While pasta is cooking, drain the cashews and add cashews, fresh water, salt and garlic powder to blender. Blend on high 1-2 minutes.
Add cooked lentils to pasta sauce and turn off heat. Stir well.
Once pasta is done cooking, drain it in a colander.
Spoon 2-3 large spoonfuls of pasta sauce into the bottom of the casserole dish. Next add the cooked pasta and the rest of the pasta sauce on top. Stir well.
Once all the pasta is coated in sauce, flatten down the pasta in the casserole dish. Pour the cashew cream over top and smooth out with back of a spoon or spatula.
Bake in a 425F oven for 10 minutes. Immediately turn on the broiler and broil for 3-3:30 until the top starts to get golden brown. Serve hot.
Notes
Top tips
This recipe uses chickpea pasta (Banza) which comes in 8 ounce boxes, so if you are using a full pound of pasta, you will want to double the sauce and cashew cheese sauce ingredients as well.
If you are using canned diced tomatoes, drain off some of the liquid in the can before quickly blending, otherwise the sauce may be too watery.
Be sure to cook the pasta 1-2 minutes less than the box instructs, as it will continue to cook in the oven as well or the pasta will get mushy in the oven.
Time saving tip: Don't have time to make your own marinara? Use a jar of your favorite store bought!
How to soak cashews
Cover in boiling water – bring water to a boil (I use an electric kettle) then pour the boiling water over the cashews in a bowl or glass. Allow the cashews to soak at least 5 minutes. The longer they can soak, the softer they get.

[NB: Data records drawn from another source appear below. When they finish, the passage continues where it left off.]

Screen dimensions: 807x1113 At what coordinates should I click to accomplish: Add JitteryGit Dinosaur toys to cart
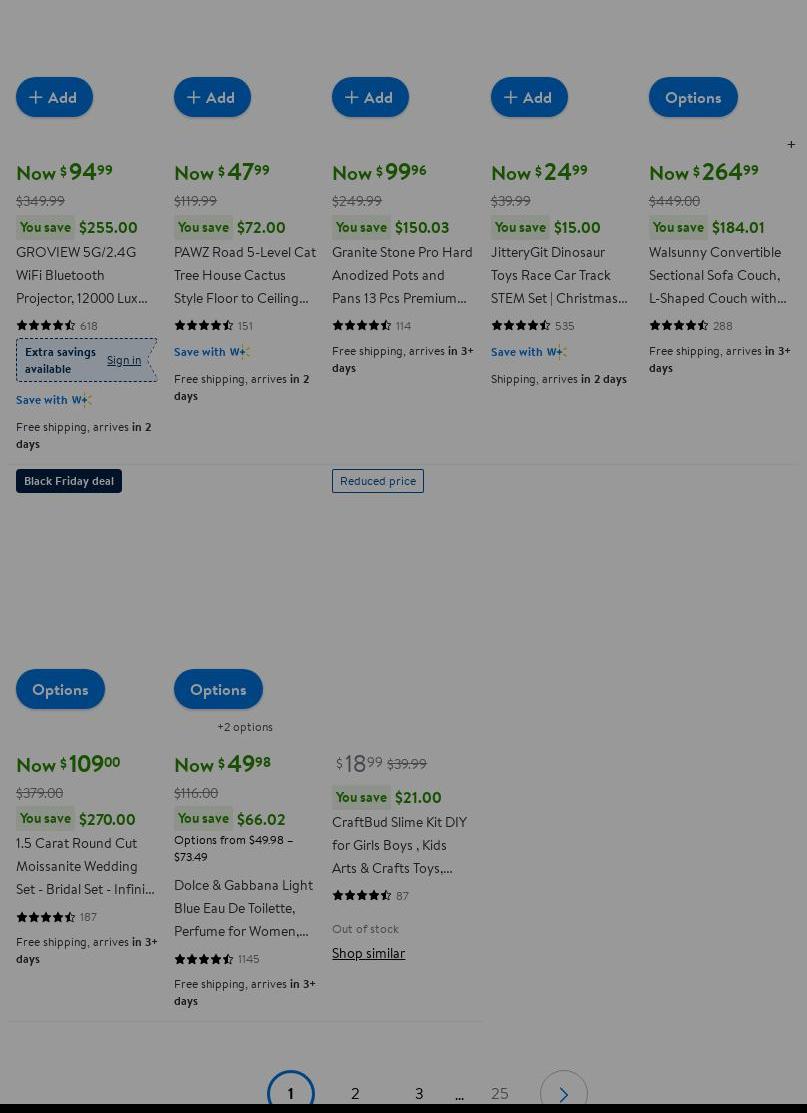click(x=529, y=97)
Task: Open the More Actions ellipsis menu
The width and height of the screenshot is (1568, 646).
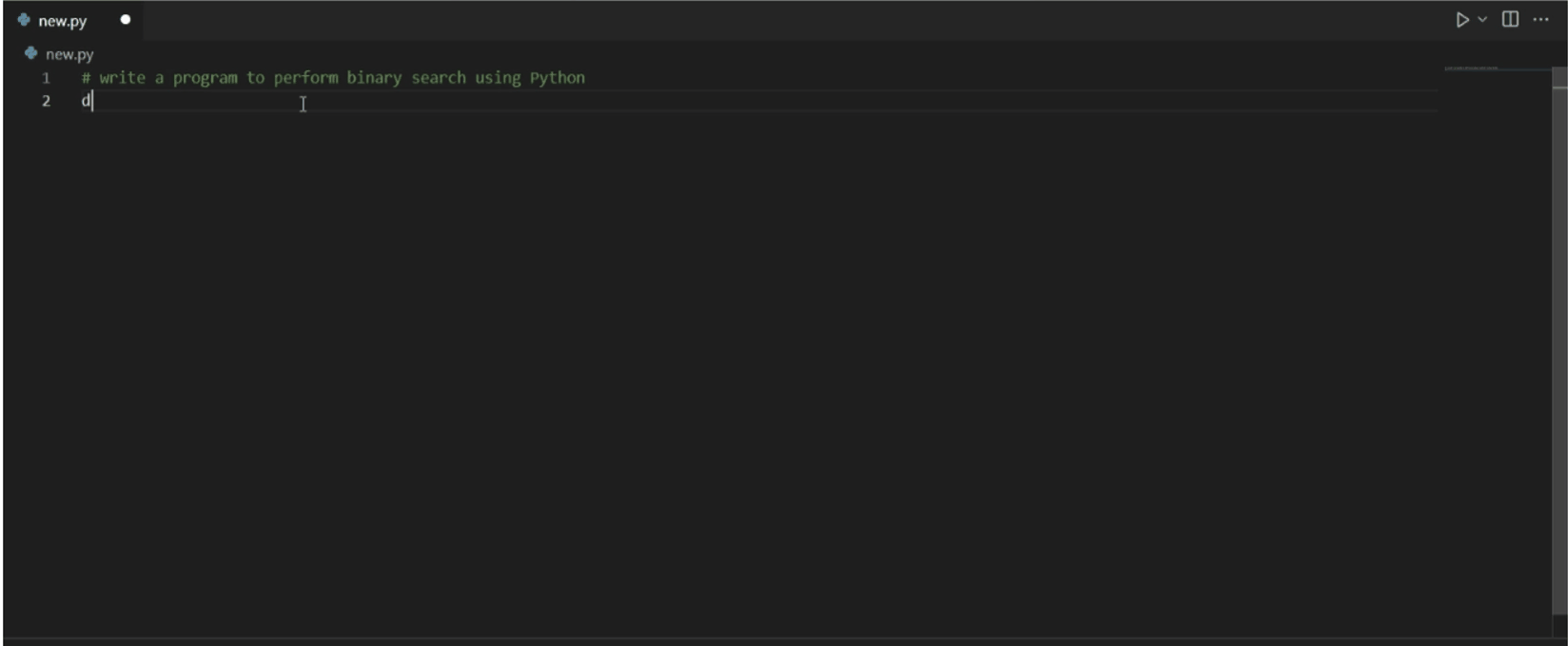Action: [1541, 20]
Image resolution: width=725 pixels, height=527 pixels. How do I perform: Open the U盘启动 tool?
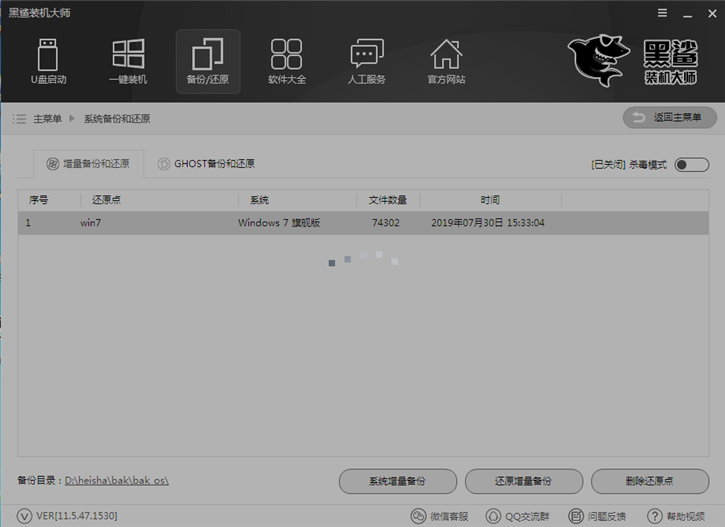(48, 60)
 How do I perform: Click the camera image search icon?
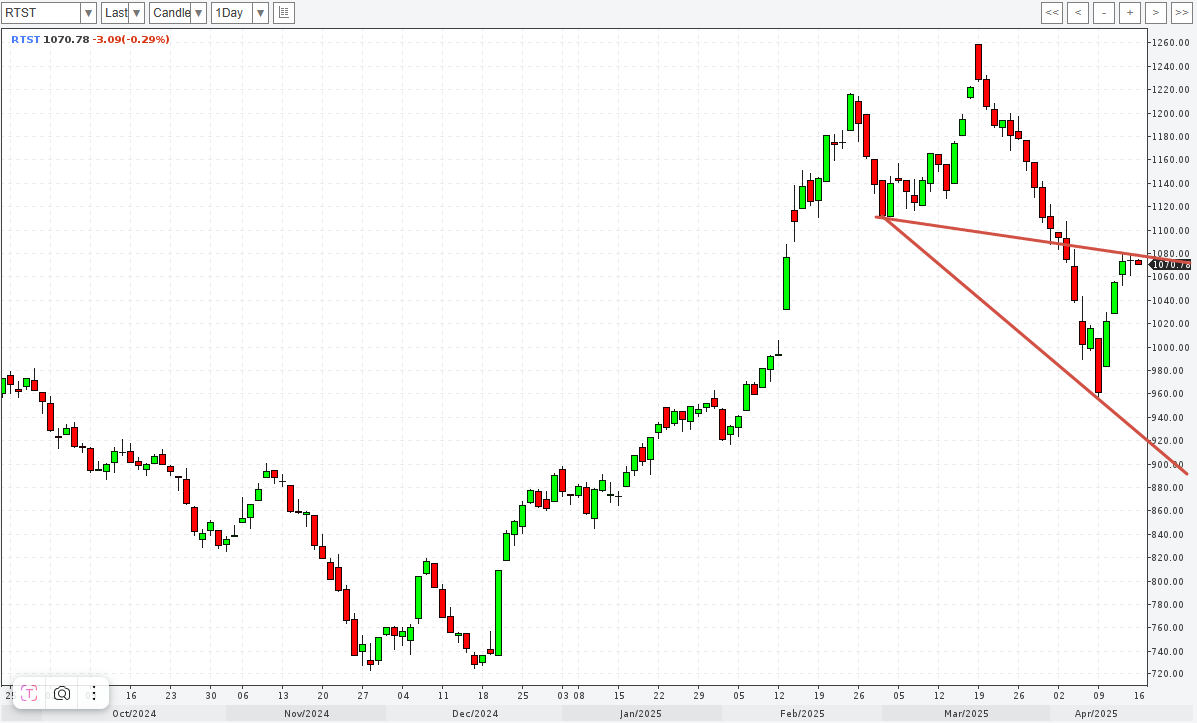tap(62, 693)
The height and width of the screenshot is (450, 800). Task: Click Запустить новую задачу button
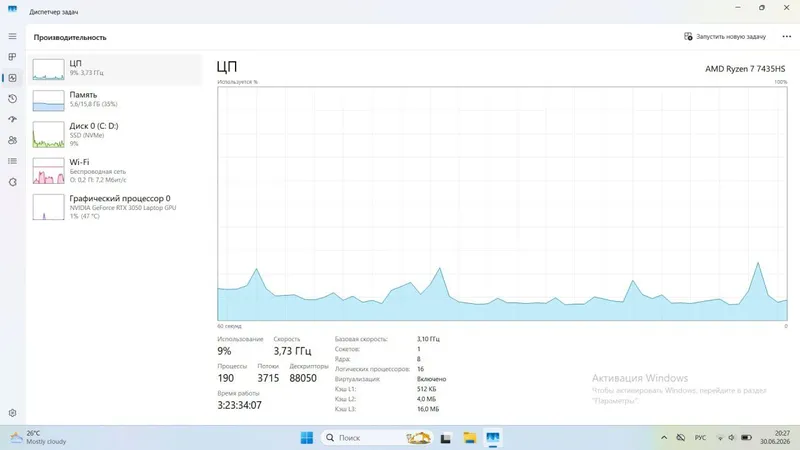point(725,37)
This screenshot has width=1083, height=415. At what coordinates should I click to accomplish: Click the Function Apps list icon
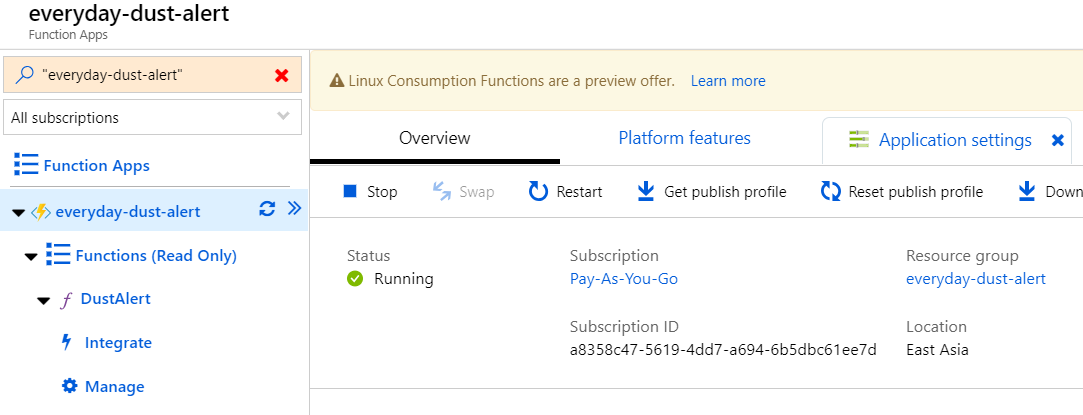[x=26, y=165]
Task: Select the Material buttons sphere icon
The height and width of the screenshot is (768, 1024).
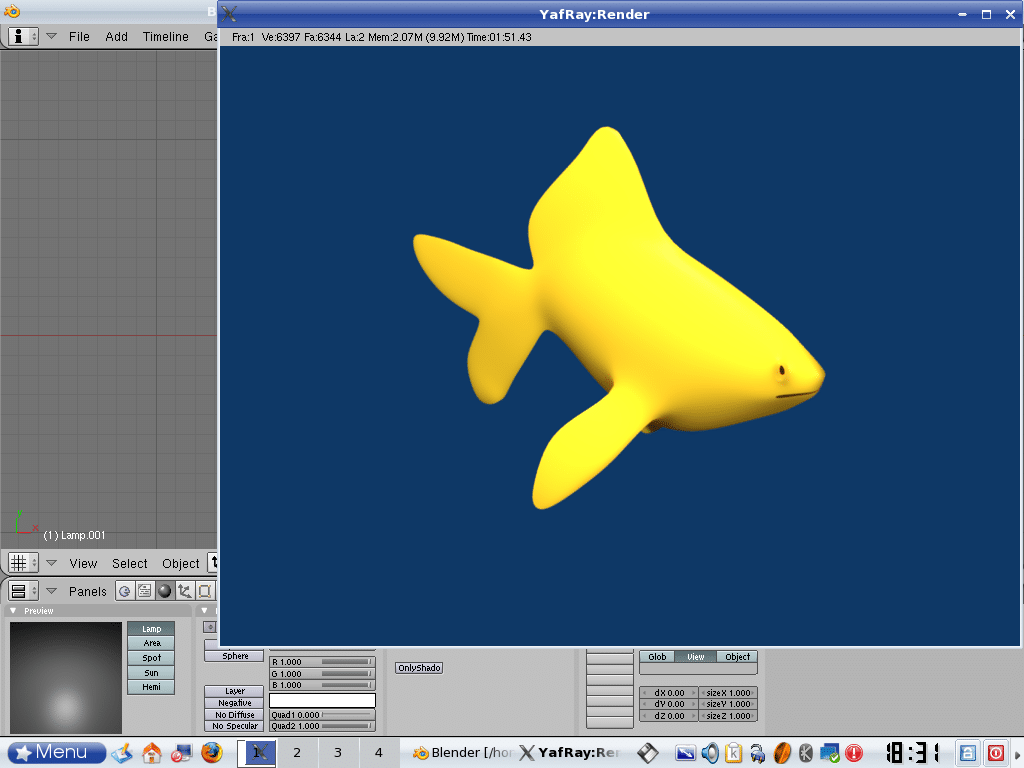Action: tap(163, 590)
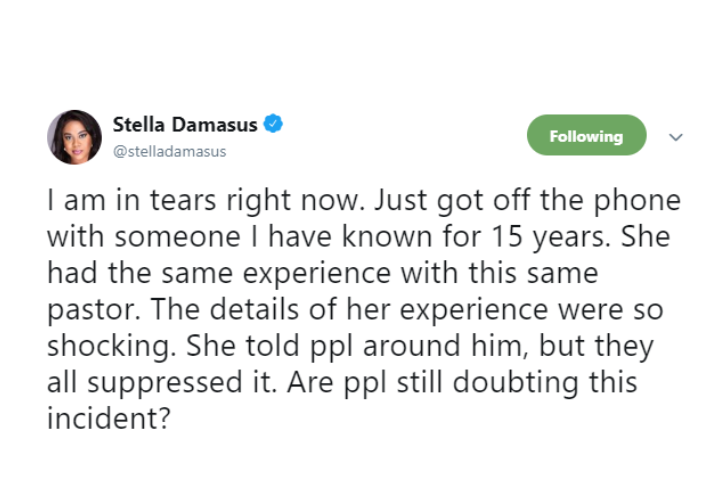Open the Stella Damasus display name link
720x480 pixels.
[184, 126]
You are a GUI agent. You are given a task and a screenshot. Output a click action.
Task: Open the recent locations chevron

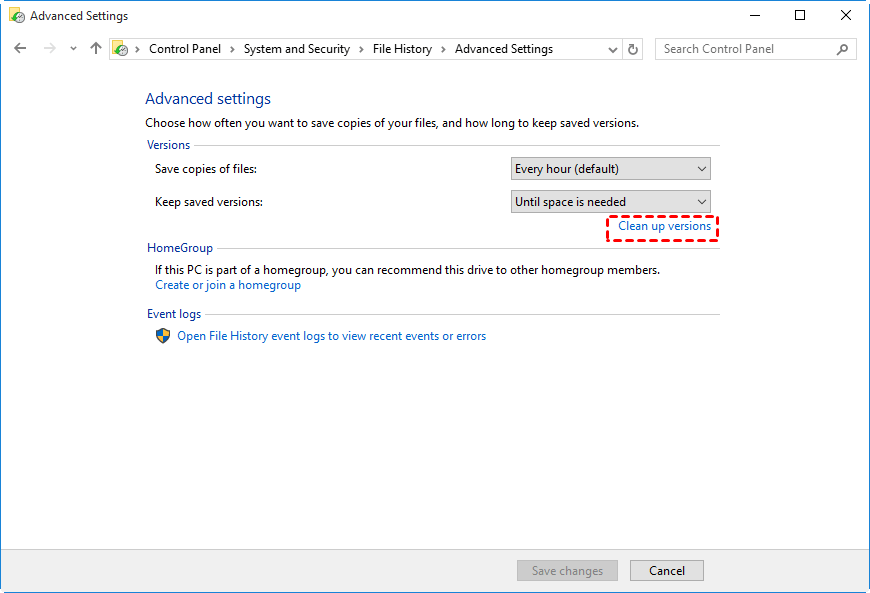pyautogui.click(x=73, y=49)
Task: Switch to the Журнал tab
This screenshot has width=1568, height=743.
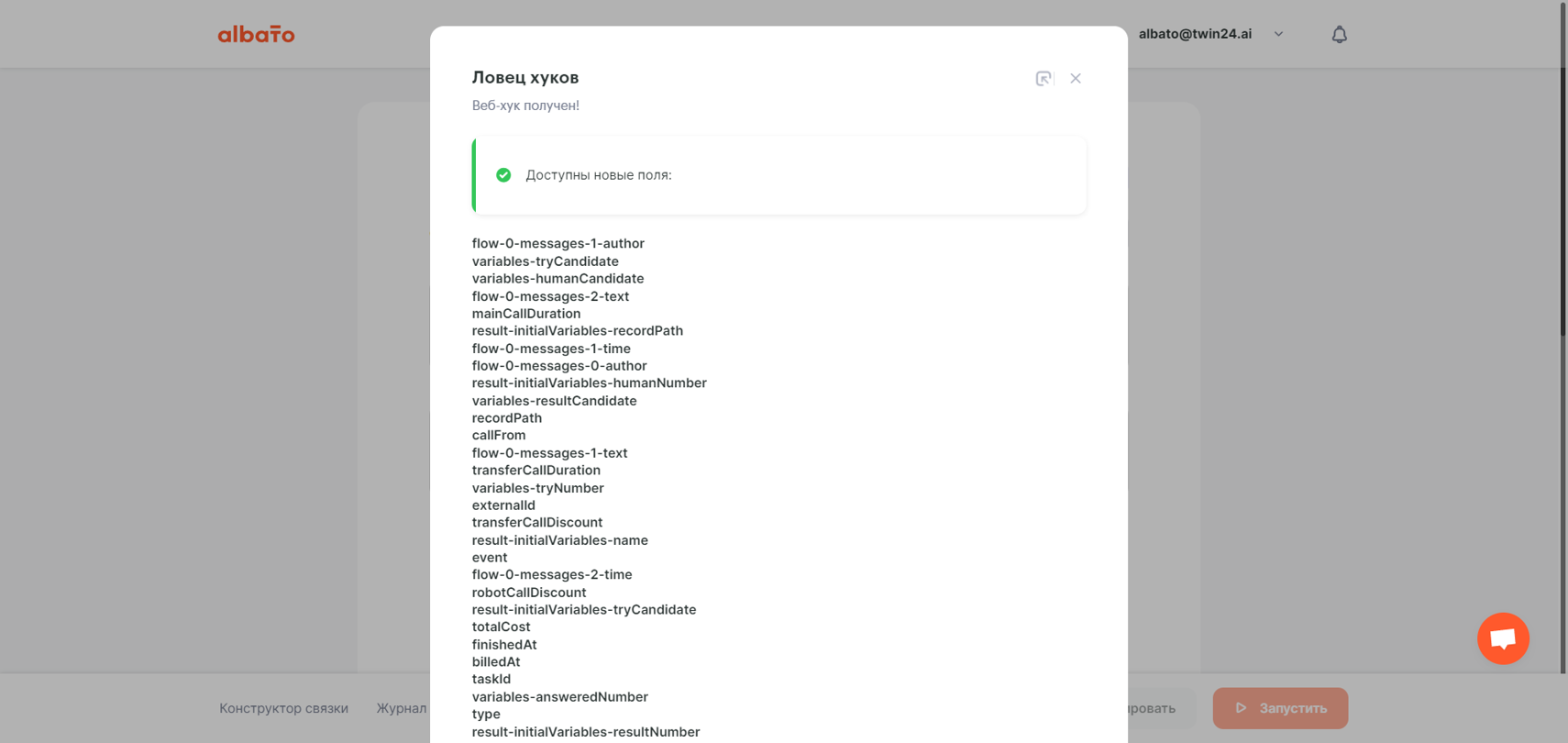Action: pos(402,708)
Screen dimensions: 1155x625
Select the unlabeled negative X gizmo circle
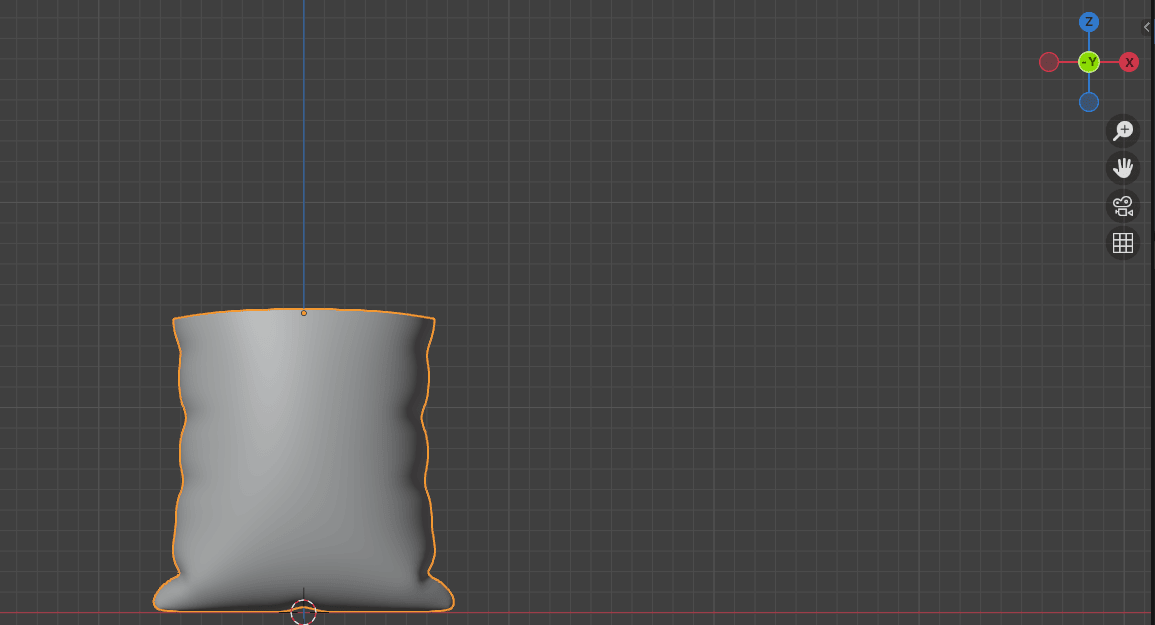pos(1049,62)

Microwave – add just enough water to cover the cashews and microwave 2-3 minutes. Allow the cashews to sit in the microwave 5 minutes before carefully removing them (use oven mitts) to discard the water.
Stove top – bring water and cashews to a boil and allow it to boil 1-2 minutes. Allow cashews to rest in the hot water for at least 5 minutes before draining the cashews.
Countertop – the easiest way to soak cashews it to add water to a cup with the cashews and allow them to soak 6-8 hours (or more).
How to make vegan baked ziti in advance:Make the entire dish the up to 48 hours before, store it covered with foil in the fridge. When you are ready to serve, pop in oven covered in foil at 425F for 25 minutes, remove foil and broil 3-3:30 minutes.How to freeze baked ziti before baking:Fully assemble the baked ziti, allow it to cool completely in the fridge then move it to the freezer to freeze up to 3 months. I recommend that you use a foil baking pan for this, as you will be out a casserole dish if the ziti is in the freezer for months. Be sure to cover the ziti in foil then plastic wrap to ensure it doesn’t get freezer burn.When ready to serve, remove the plastic wrap and put the ziti in a 375F preheated oven for 1 hour. After 1 hour, remove the foil cover and turn the oven to broil. Broil for 3-3:30 until the top is brown.How to make this nut free:
Hemp hearts (no soaking needed) – hemp hearts have a little grassier flavor, so I recommend increasing the garlic powder to ½ to ¾ teaspoon to help offset that grassier flavor.
Raw sunflower seeds or pepitas (will need soaking just like the cashews) – sunflower seeds or pepitas will have a slightly different flavor but if you cannot tolerate cashews, this is a good option.
White beans – white beans can be used to make a creamy sauce. If you want to use a can of white beans, I would increase the water to ¾ cup.
Storing leftovers
Fridge: Leftover vegan baked ziti can be store in the fridge in a well-sealed container for up to 5 days, making it perfect for leftovers! Serve leftovers for lunch or dinner!
Reheat leftover ziti in the microwave 1:30 -2 minutes or in the oven 375F for 10-12 minutes.
Freezer: Freeze leftover baked ziti for up to 3 months. Be sure to label the ziti with the name, date and use by date. I like to spoon the leftovers into Soupercubes so I can freeze individual servings at a time. Once frozen, transfer the cubes into a freezer safe bag and freeze 3 months.
Nutrition Information
Nutrition Facts
Amount per Serving
Calories
484
Fat
11
g
Carbohydrates
79
g
Fiber
21
g
Sugar
19
g
Protein
29
g
Where does nutrition info come from? Nutrition facts are provided as a courtesy, sourced from the USDA Food Database.